DAYTON, Ohio (Cox News Service) - When patients with chronic pain can't find relief from their physicians, a lot of them turn to alternative practitioners.

In addition to highlighting conventional medicine's limitations, the trend also puts patients at risk if they don't tell their doctors about alternative therapies that could interact badly with prescription drugs, university researchers said last month.

In a survey of emergency-room patients who were able to walk, State University of New York-Stony Brook research indicated 56 percent of those with pain had used at least one alternative therapy and 87 percent had gotten some relief from it, but only 30 percent had told their physicians about it. Massage and chiropractic were the most popular alternative therapies, each used by at least 30 percent of the pain patients.
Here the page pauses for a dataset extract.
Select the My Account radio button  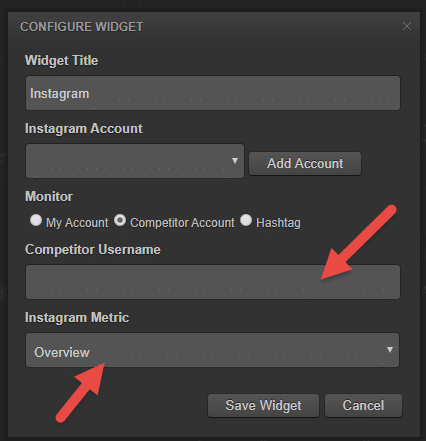(36, 220)
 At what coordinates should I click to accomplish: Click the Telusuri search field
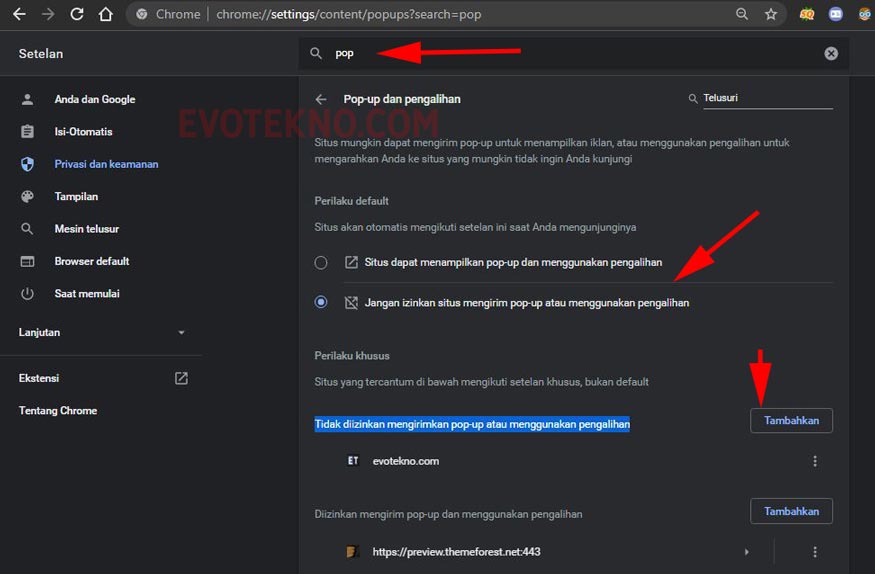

"People's needs maybe are not being met by conventional medicine, so we need to question ourselves what we are doing wrong," Dr. Adam J. Singer of the University Medical Center at SUNY-Stony Brook told Reuters Health.

One mistake is the general reluctance to use such opioid painkillers as morphine, University of Wisconsin Medical School researchers found. Patients can develop addictions to those drugs, or a tolerance that requires steady increases in dosage.

The potential for abuse is real, but it is not a reason for denying patients the drugs, Wisconsin researcher David E. Joranson told Reuters Health. Many people who could benefit from these painkillers aren't receiving them, he said.

"We suspect that patient access to opioid analgesics is so bad in some places that pain patients are checking themselves into methadone programs only to get pain management."

Meanwhile, the SUNY-Stony Brook study suggested the unsupervised use of herbal pain-killing medications constitute a danger that is not sufficiently recognized.

The emergency-room survey showed about one in four had tried herbal remedies. It's important for physicians to know about them, however, because their side effects can be confused with disease symptoms and because they can interact perilously with other medications.

As an example, the researchers said when herbal ginkgo biloba is used with some anticoagulant drugs, severe bleeding can result.

"We need to evaluate these alternative therapies scientifically," Singer said. "Those that are found to be effective should be embraced by conventional medicine and those that are found to be ineffective should be rejected by both conventional medicine and patients."